Let's assume that all gender-unequal job distributions are due to discrimination (which is highly unlikely, btw), then by definition forcing equal outcomes (e.g. a 50% women quota) will harm the previously dominant group by reducing their share of the distribution.

The discussion shouldn't be if equality might harm some groups (it definitely does), but instead which level of harm we're willing to accept for the greater good (of more equality).




I disagree with your take.

Compare two worlds: in one, because of discrimination, there are fewer engineers, scientists, talented statesmen, teachers; in the other, without discrimination, there are more of these professions. The second world is more beneficial to everyone, even those of the advantaged groups of the first world. In the second world, people are more likely to discover beneficial technologies, economic approaches, medical breakthroughs, whatever.

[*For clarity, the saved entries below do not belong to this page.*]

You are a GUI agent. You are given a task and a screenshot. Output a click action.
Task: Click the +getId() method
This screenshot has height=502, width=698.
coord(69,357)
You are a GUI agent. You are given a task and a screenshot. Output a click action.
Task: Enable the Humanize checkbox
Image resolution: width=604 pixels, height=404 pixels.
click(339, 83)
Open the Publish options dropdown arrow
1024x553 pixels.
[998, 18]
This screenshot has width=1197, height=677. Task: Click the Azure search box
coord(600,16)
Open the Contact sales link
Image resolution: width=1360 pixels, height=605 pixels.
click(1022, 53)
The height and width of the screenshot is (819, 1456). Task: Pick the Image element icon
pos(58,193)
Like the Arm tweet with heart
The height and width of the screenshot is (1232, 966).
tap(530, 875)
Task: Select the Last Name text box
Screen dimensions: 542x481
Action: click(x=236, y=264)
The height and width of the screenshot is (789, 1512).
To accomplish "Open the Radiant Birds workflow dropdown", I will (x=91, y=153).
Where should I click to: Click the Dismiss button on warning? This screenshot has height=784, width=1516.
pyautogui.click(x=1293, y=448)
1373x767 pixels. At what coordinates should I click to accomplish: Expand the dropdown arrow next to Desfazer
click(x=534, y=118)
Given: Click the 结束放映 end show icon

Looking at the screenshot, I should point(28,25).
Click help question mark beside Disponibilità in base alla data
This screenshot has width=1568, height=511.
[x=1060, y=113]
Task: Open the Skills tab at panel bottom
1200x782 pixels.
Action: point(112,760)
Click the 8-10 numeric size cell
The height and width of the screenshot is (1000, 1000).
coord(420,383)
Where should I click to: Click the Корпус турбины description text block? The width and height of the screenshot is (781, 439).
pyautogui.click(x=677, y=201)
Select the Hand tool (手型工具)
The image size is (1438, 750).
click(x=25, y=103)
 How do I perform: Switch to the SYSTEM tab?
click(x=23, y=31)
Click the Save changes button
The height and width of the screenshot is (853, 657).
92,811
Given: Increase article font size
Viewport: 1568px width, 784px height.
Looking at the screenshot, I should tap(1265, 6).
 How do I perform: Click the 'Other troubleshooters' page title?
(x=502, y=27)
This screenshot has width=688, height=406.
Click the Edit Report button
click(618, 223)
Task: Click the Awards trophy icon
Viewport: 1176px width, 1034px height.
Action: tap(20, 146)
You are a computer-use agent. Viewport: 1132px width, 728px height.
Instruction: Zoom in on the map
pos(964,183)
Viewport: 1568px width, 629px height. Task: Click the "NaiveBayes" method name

Your take assumes that highly paid highly respected jobs aren't a limited resource.

In most universities there is a fixed number of PhD slots determined by the available budget. Then each person getting one of those jobs is blocking someone else from getting that job.


> Your take assumes that highly paid highly respected jobs aren't a limited resource.

The economy expands to accommodate talent. Jobs are bounded by it. Magically double our collective intelligence, and what we understand as a "job" would cease to have meaning. Suddenly double the number of engineers, and our economy would boom.


On a 10 year timescale, I would agree with you.

But for the student finishing a master's degree, the only metric that matters is "PhD openings available this year". And short-term, job openings are zero sum.


Yes, if we use "intelligence" as our metric when hiring, rather than using race. So why would we promote the latter instead of the former?


The discussion here is whether equality is zero-sum: disadvantageous to "advantaged groups". The argument for this view is that there are a limited number of jobs. If we were talking about dockworkers or factory workers maybe that's a point. My argument is that this lacks imagination. Were talking about enabling talent and creativity. The number of opportunities thereby expands to accommodate the extra number of talented people who recognize and pursue them.